The morality police pretty much pulled out after the 22-year-old passed away Mahsa Amini Last September, as the authorities struggled to contain mass protests calling for the overthrow of the theocratic regime that has ruled Iran for more than four decades. The vice police were rarely seen patrolling the streets, and in December there were some reports – later denied – that they had been disbanded.
The authorities insisted throughout the crisis that the rules had not changed. Iran’s clerical rulers view the veil as one of the pillars of the Islamic revolution that brought them to power, and consider casual wear a sign of Western decadence. Major General Saeed Muntazer Al-Mahdi, a police spokesman, said that the morality police will resume notifying women who do not wear hijab and then arresting them.
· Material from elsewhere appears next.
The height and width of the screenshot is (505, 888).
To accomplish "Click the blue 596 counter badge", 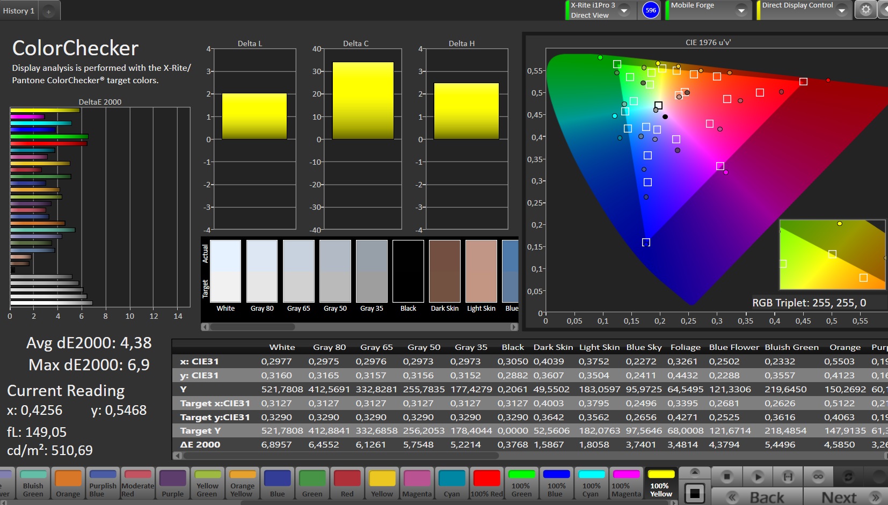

The morality police pretty much pulled out after the 22-year-old passed away Mahsa Amini Last September, as the authorities struggled to contain mass protests calling for the overthrow of the theocratic regime that has ruled Iran for more than four decades. The vice police were rarely seen patrolling the streets, and in December there were some reports – later denied – that they had been disbanded.
The authorities insisted throughout the crisis that the rules had not changed. Iran’s clerical rulers view the veil as one of the pillars of the Islamic revolution that brought them to power, and consider casual wear a sign of Western decadence. Major General Saeed Muntazer Al-Mahdi, a police spokesman, said that the morality police will resume notifying women who do not wear hijab and then arresting them.